I think they are good with other family members that can't seem to get with the program









Jack


----------



## Branca's Mom

It's for annoying office mates too!!! Brought 2 in here once and two guys took turns seeing who could withstand the highest number!!! These are grown 40 something year old men


----------



## Shandril2

I have one for Max. It's fine.


----------



## blackbirdzach

Sorry to hear about Maya. If you continue using one, check the batteries often. Certain models will malfunction when the batteries get low and can zap your buddy for no reason.


----------



## L_Dan

They are called "training collars" and should be used for "training" by someone who knows what they are doing.
They are not to be left on the dog as if...

These collars are not bad.


----------



## big_dog7777

E-collars just like prongs, chokes, fur savers, dominant dog collars (nylon slip) and halti's can be effective training tools when used properly on certain dogs. They can also be inhumane torture devices when used improperly.


----------



## Chris Wild

Actual burns or sores?

I cannot imagine an ecollar burning a dog. Maybe one with a serious malfunction, but otherwise burns are not going to happen.

However sores certainly can develop if the collar is left on the dog for extended periods of time. As was said, an ecollar should never be left on a dog. It is for training, not for wearing around all day, every day.


----------



## Dohhhhh

> Originally Posted By: maya's mommyI just want to let every one know about Shock collars... We got one for Maya on the 31st. And she learned very fast to stay in the yard. Well a few days ago my daughter said she being Maya smelled bad and we just thought she gone in to heat. BUT no it was way worse. her neck is badly burned. we took her to her vet this morn and the vet said its not our fault. but we feel so bad. she is now on meds for 10 days.
> 
> please dont get one take it from us they do more damage then good..
> 
> MAYA'S sad mommy


Little clarification please...did you get a remote training collar or an underground fence?? They are not the same devices.

Sorry to hear about Maya. Hope she is doing ok.


----------



## kutzro357

"Little clarification please...did you get a remote training collar or an underground fence?? They are not the same devices."

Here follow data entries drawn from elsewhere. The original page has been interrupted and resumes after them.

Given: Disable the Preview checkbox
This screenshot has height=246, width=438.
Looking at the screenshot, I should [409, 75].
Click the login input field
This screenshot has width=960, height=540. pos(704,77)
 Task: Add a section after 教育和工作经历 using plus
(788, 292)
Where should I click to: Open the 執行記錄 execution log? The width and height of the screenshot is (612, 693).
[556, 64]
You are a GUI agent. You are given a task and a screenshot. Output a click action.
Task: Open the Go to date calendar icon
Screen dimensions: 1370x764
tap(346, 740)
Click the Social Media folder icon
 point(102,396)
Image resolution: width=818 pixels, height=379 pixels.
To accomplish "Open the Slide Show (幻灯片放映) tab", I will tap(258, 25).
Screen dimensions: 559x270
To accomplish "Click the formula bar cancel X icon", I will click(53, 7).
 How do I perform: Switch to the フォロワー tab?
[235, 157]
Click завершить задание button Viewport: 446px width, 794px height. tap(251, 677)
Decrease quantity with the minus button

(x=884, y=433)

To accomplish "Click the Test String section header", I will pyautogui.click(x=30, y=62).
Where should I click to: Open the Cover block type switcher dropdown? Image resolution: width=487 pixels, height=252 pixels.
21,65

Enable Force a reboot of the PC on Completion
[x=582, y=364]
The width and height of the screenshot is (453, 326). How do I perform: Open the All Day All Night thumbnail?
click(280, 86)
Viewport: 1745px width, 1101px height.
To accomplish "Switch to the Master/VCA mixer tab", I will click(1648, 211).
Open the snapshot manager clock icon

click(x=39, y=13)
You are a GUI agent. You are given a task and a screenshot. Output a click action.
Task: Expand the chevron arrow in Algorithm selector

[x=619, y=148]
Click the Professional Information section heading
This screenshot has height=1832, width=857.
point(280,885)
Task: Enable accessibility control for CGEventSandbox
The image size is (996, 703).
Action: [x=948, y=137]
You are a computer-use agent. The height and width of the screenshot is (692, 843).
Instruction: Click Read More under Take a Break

And yet there are manufacturers that now offer a dual purpose collars. What brand collar are you using? The big issue with burns is inattentiveness. Some dogs also react to the metal and some just wear through the skin and get infected not actually burned. I don`t believe in leaving the collars on 24/7. I take them off when crated or in the house. Mine hang by the door and they stand for collars when waiting to go out.


----------



## Branca's Mom

I know lots of people that leave the collars on the dogs 24/7 for boundary control. It may not be advisable but people do it all the time. I can certainly see how those points could cause some real problems in this situation.


----------



## zyppi

Wondering what brand/model you used?

I've used 'Invisible Fence' collars and have left them on for long periods with no problem.. I've also used the Dogtra Ecollar - only for certain situations- and have never had a problem.

I would call the manufacturer ASAP and report the issue.


----------



## Chris Wild

Also, many dogs are more prone to skin irritation or have mild allergies to the metal ecollar points. Just as some people can't wear metal jewelry without having skin reactions, some dogs are the same. Making those dogs more prone to developing sores if the metal collar prongs are in contact with their skin for extended periods.


----------



## kutzro357

Sometimes the collar probes will wear through the skin and get infected and some have had issues with the metal. There are some brands that use a softer rubber probe and these can wear through the skin too. 
I did have an issue with longer probes on a dog that had a shorter coat but got the med length probes. I have a bunch of different length probes at home and some different stimulation level shunts that I can change.


----------



## AbbyK9

I'm surprised that, with the amount of replies to the original post, only one person has asked what kind of collar we're even talking about here. I'm going to second that question before I say anything else on the thread.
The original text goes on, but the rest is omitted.